** STUDY QUESTIONS **
**1)** Please update the passage on IMAs and copper deficiency, starting with "The results suggest" and going on through "and transcriptional activation.", replacing "physically" with "directly".
**2)** Answer these questions from the passage on IMAs and copper deficiency.
(a) How does Cu deficiency affect the transcription of IMA genes?
(b) What kind of regulator of the Cu uptake genes is CITF1?
(c) Who is quoted at the end of the passage?

** READING TEXT **
== Segment start ==

The researchers first tested whether the expression of IMA genes is responsive to changes in Cu concentration and found that the transcription of IMA genes is repressed by Cu deficiency. Combined disruption of all IMA genes resulted in increased tolerance to Cu deficiency and increased transcript abundance of Cu uptake genes, whereas the overexpression of IMA1 or IMA3 had the opposite effect.
The researchers then performed protein interaction assay studies and found that IMAs interact with Cu-DEFICIENCY INDUCED TRANSCRIPTION FACTOR1 (CITF1), which is a positive regulator of the Cu uptake genes.
Furthermore, IMAs not only interfere with the DNA binding of CITF1, but also repress the transcriptional activation activity of CITF1, hence resulting in the downregulation of the Cu uptake genes. When Cu is sufficient, IMAs block CITF1 from binding to the promoters of the Cu uptake genes and stop CITF1 from activating the Cu uptake genes. When Cu is deficient, the expression of IMAs is repressed.
The results suggest that IMAs physically interact with CITF1 and negatively regulate the Cu-deficiency response by inhibiting the DNA binding and transcriptional activation.
"This study suggests that IMAs are a new component of the Cu deficiency response signaling pathway. It provides experimental support for the existence of a sophisticated system that allows plants to dynamically respond to Cu status," said LIANG Gang of XTBG.

== Segment end ==

** PROVIDED MATERIAL **
== Segment start ==

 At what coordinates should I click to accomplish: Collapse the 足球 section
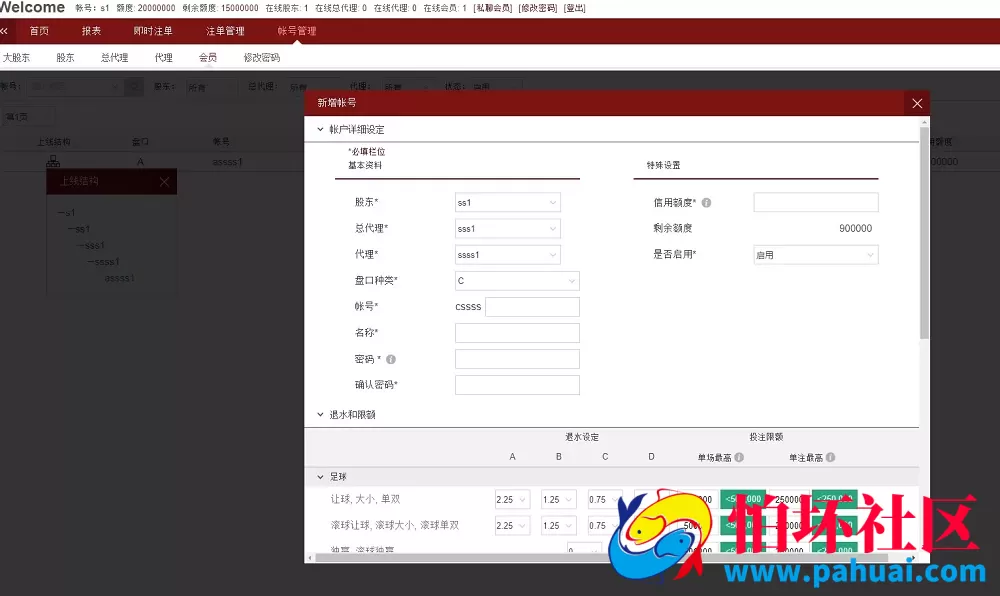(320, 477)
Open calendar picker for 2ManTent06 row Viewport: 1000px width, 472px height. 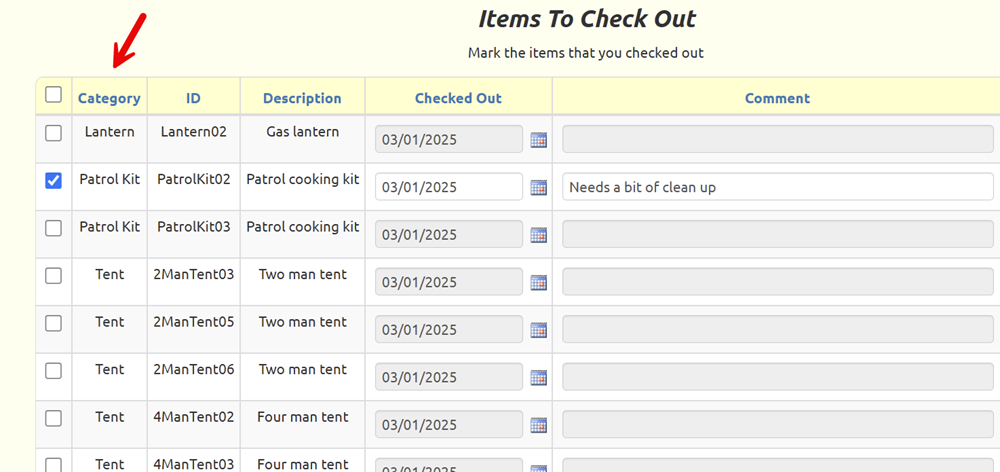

== Segment end ==

** SOLUTIONS TO THE EXERCISE **
**1)**
The results suggest that IMAs directly interact with CITF1 and negatively regulate the Cu-deficiency response by inhibiting the DNA binding and transcriptional activation.

**2)**
(a) It represses the transcription of IMA genes.
(b) A positive regulator.
(c) LIANG Gang of XTBG.